ルッツはゲオルグの目を見て小さく頷くと、フェイトの後に戻った。
ゲオルグは通信ウィンドウを開いてヒルベルトとの間で通信を繋ごうとする。
ややあって、ウィンドウの中にヒルベルトの顔が現れた。

『どうした?』

ウィンドウの中のヒルベルトは余裕のない表情でその目を左右に揺らす。

「狙撃手への攻撃はどんな感じかなと思いまして。
 ヒルベルトさんの様子を見るに忙しいみたいですね」

『まあな。 いろいろ試してみちゃいるが、今のところ芳しくはないな』

ヒルベルトには珍しくやや早口で話す。

「そうですか・・・」

ゲオルグは呟くようにそう言うと腕組みをして考え始める。
その間にヒルベルトはA分隊の部下たちに二言三言指示を出す。

「何が問題ですか?」

ゲオルグが問うと、ヒルベルトは一瞬その目線を宙にさまよわせる。

『さっきの狙撃の時の映像を見てはいるんだが、狙撃手の居る場所が判らん』

「なるほど。

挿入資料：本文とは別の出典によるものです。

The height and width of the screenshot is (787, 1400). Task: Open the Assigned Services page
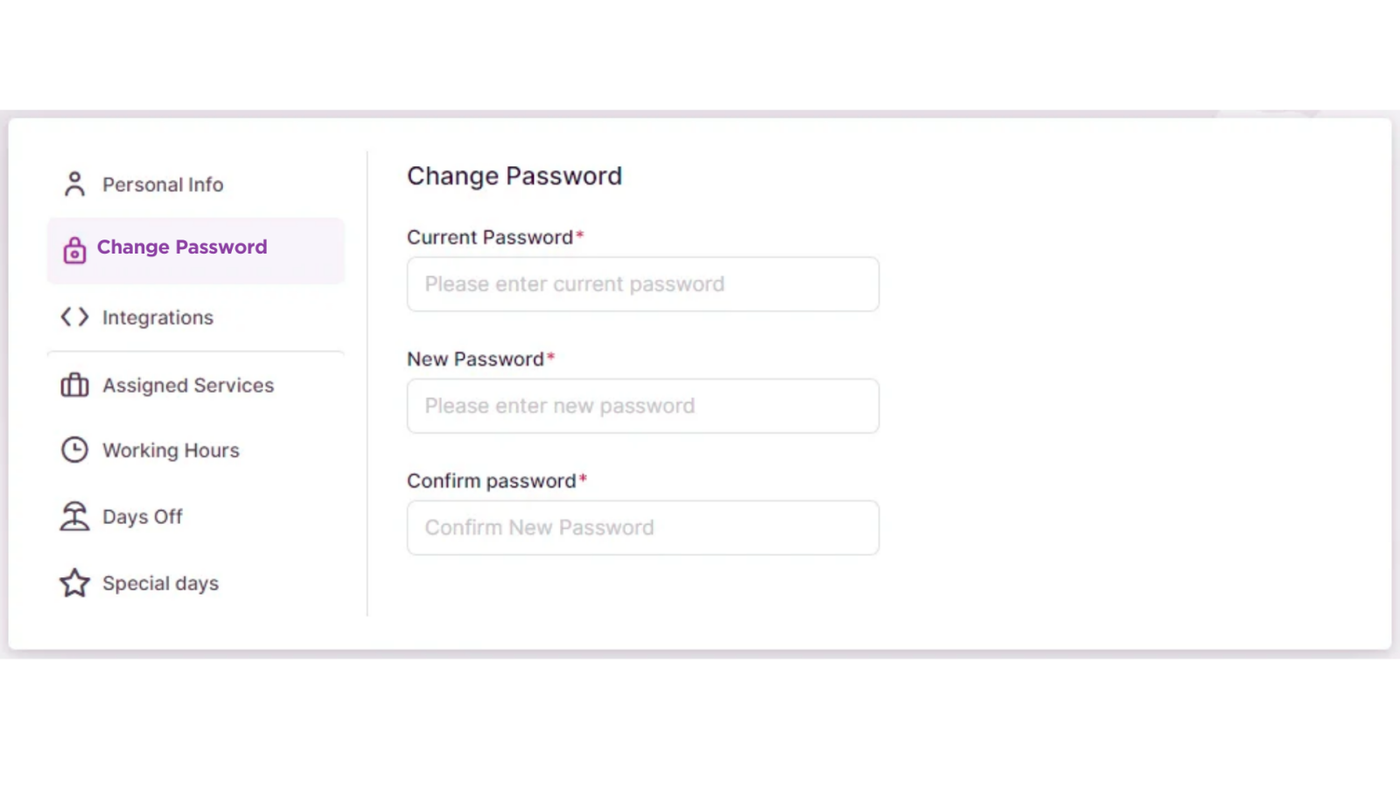coord(188,385)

こちらでも少し考えてみますね」

ヒルベルトに向かってそう言うと、ゲオルグは後ろを振り返る。

「ルッツ曹長。 ヒルベルトさんによるとA分隊でも狙撃手の位置が
 把握できていないようです。 何かアイデアはありませんか?」

「そうですね・・・」

ゲオルグの問いに対してルッツは目を閉じて口の中で何かを呟き始める。
10秒ほどの間を置いてルッツは顔をあげた。